安請け合いする志太に、ディスキプリーナは資料を手渡す。
「なんだ、これ? 小桜姫子……のプロフィールか?」
「うむ。お主のほうで、彼女を調べてくれんか?」
「やれというなら同じ学校だし、やるけどよ……なんでだ?」
「教師という立場で潜入すれば、対象を調べ放題だと思っていた先月の吾輩を殴り倒したい!」
異世界からの侵略者の斥候ディスキプリーナは多忙である。タイダルテールの総統としてのディスキプリーナも多忙である。そして教師である出杉・プ・リーナも多忙である。
つまり彼女が姫子を調べている暇はない。
「一言でいうと、それ潜入失敗だよな」
「面目ない……」
本気で反省しているのか、ディスキプリーナは素直だった。
「小桜ねぇ……。上総も近いし高棟流か、高望流か?」
高棟流と高望流。これらは武術の流派ではない。桓武平氏の流れを組む一族のことだ。
志太は古い人間であり、またそういった人々と交流があるため、少なからず氏素性を意識する節があった。
志太はざっと、小桜姫子のプロフィールを読んだ。
一人娘で父は警察庁の役人、母は専業主婦。
成績は上位をキープ。学年二位から九位を行き来して波はあるが、常に順位は一桁だ。
平均的な体格だが、運動能力も高い。一部競技では、男子生徒と競えるほどである。
古来から続く治安に関わる官吏の家系で、日本武術に長けている。
弓道部、剣道部、薙刀部、合気道部、どれもがこの学校に無いため、彼女の活躍する場はない。
資料を見た限りでは、中学生離れした腕前のようだ。
格闘家の最高峰である志太は、それなりに姫子へ興味を持った。
「放課後あたり、それとなく張り付いてみるよ」
「よろしく頼むぞ」
ディスキプリーナは出杉・プ・リーナとして、
遅れて出かけた志太は徒歩通学である。
バスで通学してもいい距離だが、身体を使うことを厭わない志太は通学に徒歩を選んでいる。
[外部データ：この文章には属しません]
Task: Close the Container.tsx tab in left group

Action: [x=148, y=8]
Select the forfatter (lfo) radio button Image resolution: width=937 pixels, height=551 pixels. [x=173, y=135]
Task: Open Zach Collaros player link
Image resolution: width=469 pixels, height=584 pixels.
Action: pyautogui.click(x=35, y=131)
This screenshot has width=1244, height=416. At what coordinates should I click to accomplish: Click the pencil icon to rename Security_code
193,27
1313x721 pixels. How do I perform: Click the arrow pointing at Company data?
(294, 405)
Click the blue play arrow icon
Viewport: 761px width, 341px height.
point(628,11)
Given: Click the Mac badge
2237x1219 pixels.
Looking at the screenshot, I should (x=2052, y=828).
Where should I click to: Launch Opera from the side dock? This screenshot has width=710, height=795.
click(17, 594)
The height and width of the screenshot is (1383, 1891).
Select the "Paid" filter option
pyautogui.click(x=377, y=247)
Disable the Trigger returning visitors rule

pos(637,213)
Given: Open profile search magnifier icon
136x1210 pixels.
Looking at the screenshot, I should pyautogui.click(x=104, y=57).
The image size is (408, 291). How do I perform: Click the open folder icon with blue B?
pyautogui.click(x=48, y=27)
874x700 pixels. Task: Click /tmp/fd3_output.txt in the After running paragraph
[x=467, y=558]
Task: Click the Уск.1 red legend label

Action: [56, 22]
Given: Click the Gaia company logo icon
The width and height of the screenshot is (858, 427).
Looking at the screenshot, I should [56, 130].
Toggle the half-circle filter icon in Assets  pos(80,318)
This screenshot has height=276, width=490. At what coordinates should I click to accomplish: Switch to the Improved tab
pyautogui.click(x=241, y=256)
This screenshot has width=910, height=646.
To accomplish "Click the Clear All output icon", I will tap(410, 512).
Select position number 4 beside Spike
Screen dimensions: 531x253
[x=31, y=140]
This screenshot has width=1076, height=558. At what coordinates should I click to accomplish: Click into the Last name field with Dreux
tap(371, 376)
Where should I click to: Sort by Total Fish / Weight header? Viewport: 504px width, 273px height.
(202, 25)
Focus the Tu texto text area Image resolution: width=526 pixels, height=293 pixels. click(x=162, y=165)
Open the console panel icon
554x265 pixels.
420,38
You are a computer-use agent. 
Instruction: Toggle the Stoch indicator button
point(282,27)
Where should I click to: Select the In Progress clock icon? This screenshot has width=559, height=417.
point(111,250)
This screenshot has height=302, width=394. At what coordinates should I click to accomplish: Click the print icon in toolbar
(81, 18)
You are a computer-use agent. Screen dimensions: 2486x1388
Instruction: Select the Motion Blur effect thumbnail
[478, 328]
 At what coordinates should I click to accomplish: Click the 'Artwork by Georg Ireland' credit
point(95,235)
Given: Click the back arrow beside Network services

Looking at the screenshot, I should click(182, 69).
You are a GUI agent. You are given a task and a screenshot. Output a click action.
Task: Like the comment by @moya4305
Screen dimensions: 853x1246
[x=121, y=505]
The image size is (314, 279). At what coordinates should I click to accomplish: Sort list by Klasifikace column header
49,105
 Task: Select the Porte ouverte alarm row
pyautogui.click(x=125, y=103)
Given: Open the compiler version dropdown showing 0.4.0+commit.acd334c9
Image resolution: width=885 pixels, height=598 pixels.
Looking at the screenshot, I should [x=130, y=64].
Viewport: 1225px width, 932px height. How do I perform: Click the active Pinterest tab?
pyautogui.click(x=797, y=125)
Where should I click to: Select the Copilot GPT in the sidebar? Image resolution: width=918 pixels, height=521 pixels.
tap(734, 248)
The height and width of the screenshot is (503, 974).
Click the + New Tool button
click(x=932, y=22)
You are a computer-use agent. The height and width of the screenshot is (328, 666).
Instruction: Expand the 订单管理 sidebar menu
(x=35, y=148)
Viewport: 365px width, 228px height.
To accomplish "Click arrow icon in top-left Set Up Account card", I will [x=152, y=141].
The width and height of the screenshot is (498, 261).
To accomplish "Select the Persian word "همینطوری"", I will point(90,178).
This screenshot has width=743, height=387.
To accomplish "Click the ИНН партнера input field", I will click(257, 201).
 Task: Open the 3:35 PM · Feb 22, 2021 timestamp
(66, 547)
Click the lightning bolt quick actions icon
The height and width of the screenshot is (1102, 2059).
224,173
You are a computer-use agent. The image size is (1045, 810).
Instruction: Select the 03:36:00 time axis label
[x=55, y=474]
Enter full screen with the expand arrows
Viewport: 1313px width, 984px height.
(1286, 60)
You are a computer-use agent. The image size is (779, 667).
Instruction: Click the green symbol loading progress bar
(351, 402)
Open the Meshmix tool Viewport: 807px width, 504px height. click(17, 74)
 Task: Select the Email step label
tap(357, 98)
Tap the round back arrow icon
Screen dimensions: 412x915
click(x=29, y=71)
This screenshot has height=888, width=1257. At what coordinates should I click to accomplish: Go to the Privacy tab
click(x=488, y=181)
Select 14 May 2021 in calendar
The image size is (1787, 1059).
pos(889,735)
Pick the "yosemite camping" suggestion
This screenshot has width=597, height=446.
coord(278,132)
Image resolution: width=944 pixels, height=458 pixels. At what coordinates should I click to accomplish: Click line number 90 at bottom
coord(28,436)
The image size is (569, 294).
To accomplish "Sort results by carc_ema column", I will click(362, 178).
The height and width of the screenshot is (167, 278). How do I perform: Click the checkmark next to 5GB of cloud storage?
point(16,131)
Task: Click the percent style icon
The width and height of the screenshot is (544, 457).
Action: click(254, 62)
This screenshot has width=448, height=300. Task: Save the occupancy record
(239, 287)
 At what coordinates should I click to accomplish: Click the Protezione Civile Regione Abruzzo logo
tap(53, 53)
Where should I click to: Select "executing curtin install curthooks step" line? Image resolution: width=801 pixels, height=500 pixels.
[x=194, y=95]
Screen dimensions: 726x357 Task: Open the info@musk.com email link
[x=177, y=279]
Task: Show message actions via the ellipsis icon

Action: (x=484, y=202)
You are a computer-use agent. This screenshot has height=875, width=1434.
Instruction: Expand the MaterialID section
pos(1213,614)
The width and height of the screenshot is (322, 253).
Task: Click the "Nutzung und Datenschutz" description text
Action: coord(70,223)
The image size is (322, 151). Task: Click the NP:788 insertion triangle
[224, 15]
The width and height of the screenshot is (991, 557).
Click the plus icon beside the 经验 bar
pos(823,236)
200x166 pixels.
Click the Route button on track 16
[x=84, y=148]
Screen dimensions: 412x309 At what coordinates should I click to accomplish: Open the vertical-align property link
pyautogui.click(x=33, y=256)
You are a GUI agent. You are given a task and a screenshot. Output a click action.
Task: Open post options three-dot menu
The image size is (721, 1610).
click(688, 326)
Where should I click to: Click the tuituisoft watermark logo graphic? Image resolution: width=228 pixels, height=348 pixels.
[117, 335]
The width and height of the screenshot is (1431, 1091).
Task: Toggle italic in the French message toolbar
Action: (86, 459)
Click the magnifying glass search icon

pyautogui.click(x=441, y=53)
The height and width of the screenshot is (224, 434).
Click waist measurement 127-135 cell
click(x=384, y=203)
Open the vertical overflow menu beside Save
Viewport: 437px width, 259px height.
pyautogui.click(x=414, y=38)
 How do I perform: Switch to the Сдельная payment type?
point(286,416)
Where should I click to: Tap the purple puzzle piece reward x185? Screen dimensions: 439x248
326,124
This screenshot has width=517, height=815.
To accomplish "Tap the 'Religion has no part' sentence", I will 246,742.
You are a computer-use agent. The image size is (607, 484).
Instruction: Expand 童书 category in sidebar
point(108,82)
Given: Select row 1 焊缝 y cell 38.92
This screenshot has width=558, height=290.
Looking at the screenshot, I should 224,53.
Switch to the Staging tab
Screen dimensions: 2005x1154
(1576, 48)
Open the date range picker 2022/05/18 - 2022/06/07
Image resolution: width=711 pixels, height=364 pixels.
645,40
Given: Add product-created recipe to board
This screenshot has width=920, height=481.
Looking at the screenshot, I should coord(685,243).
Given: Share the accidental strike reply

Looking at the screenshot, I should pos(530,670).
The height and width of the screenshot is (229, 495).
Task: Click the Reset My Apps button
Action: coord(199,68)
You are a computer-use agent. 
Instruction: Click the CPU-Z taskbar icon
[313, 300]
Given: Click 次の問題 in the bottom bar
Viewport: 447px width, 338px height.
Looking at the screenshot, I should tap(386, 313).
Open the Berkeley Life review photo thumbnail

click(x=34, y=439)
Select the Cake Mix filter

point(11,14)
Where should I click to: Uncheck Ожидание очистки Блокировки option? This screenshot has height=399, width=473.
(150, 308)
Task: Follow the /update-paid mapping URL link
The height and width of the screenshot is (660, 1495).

小桜姫子を調べる。と言っても、完全に張り付くわけではない。
友人と放課後どこにいくか、日常のタイムスケジュールを記憶するなどそれくらいである。
授業中や休み時間程度は、監視する必要はない。
いつも通り登校し、いつも通り授業を受けて、いつも通り……でもないが放課後を迎えた。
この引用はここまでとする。